Similarity-based Recommenders

Instead of simply looking at how popular the movies are, we can also take a peek at their contents. Using these features, if we can get a measure of similarity between the movies the user has already rated and the rest of the movies. Then we can weight each of these similarities with the user's ratings to get an estimated ordering on the movies we want to recommend to the user.

This measure of similarity is quite straightforward for say something like the genres field where we can simply one-hot encode the genres and use cosine similarity to compare the movies. For other fields like say the keywords field, its more complicated. For fields like this with a large number of categories like crew and cast, one-hot encoding these features can get cumbersome. We can concatenate all the category names into a long string and use the CountVectorizer in scikit-learn to get a matrix representing the presence of all the categories in the movies. After this we can use cosine similarity to compare two movies.

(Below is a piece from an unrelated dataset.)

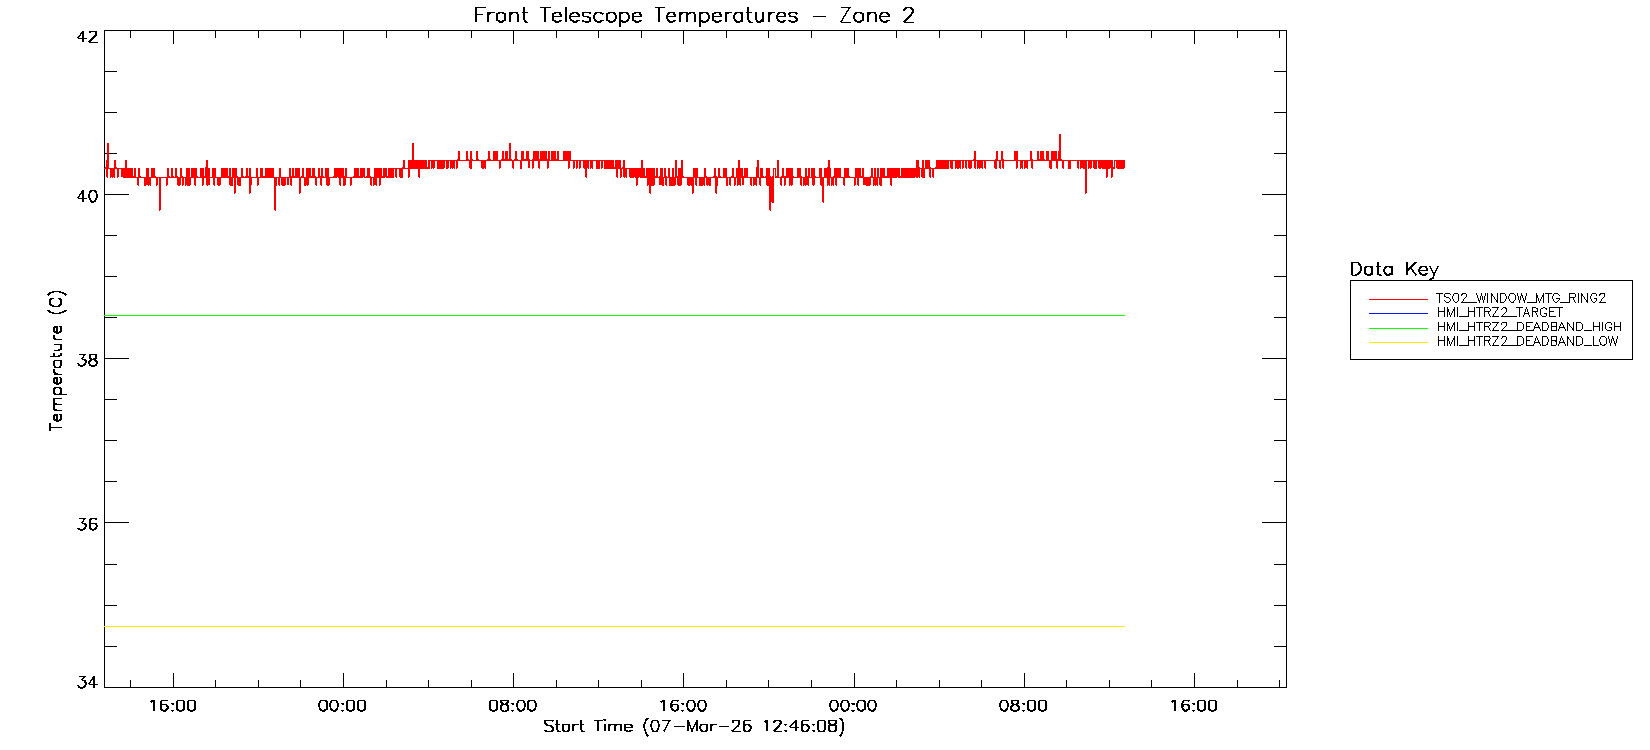Click the green line swatch in legend
The height and width of the screenshot is (750, 1650).
(x=1398, y=328)
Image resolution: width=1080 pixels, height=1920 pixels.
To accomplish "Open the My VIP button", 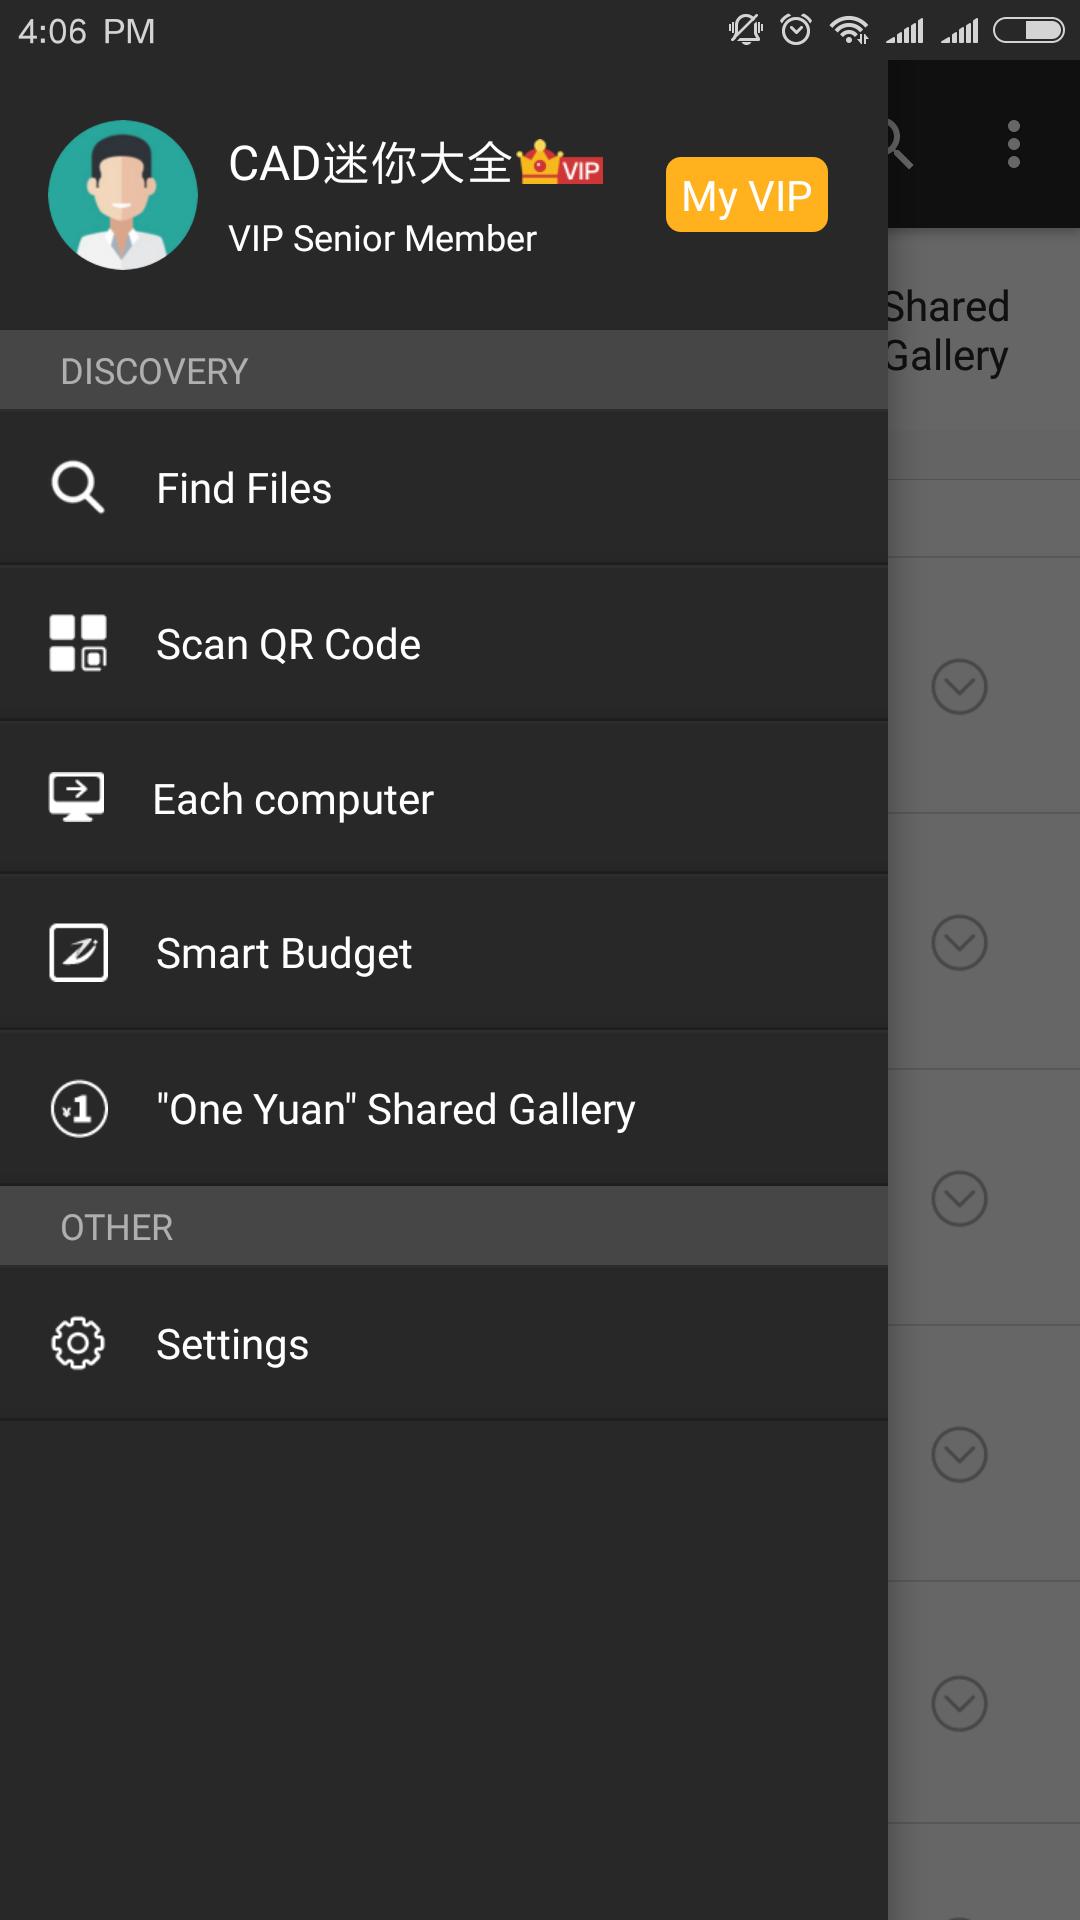I will (746, 195).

Of course, we don't have to restrict ourselves to just a singular features. Since all the features are converted into strings, we can concatenate all of these into a single "soup" features and use the same method on this engineered feature.

Text Similarity-based Recommenders

An interesting feature in the metadata is the movie overview. This actually just contains text. We could remove all the stop words and perform stemming to reduce similar words but just comparing frequency of various words in the overview is not enough. We need a measure of importance for the words. TF-IDF (term frequency–inverse document frequency) is the perfect candidate for this job.

Comparison

Comparing different content-based rankers

Surprisingly, just recommending popular movies seems to be the best performing approach. The overview field shows a lot of promise but it doesn't contain enough text for TF-IDF to do its magic. To truly get the most of this feature, we need a much more sophisticated way to extract the insight contained in the overview. Another interesting observation is that, all the similarity based rankers don't perform as well. A problem with the keywords and genre fields is that they cast the net too wide. In the future, instead of using these fields to rank the movies, we could use them to narrow down the search space and then use a more expensive but powerful technique to determine the final ranks.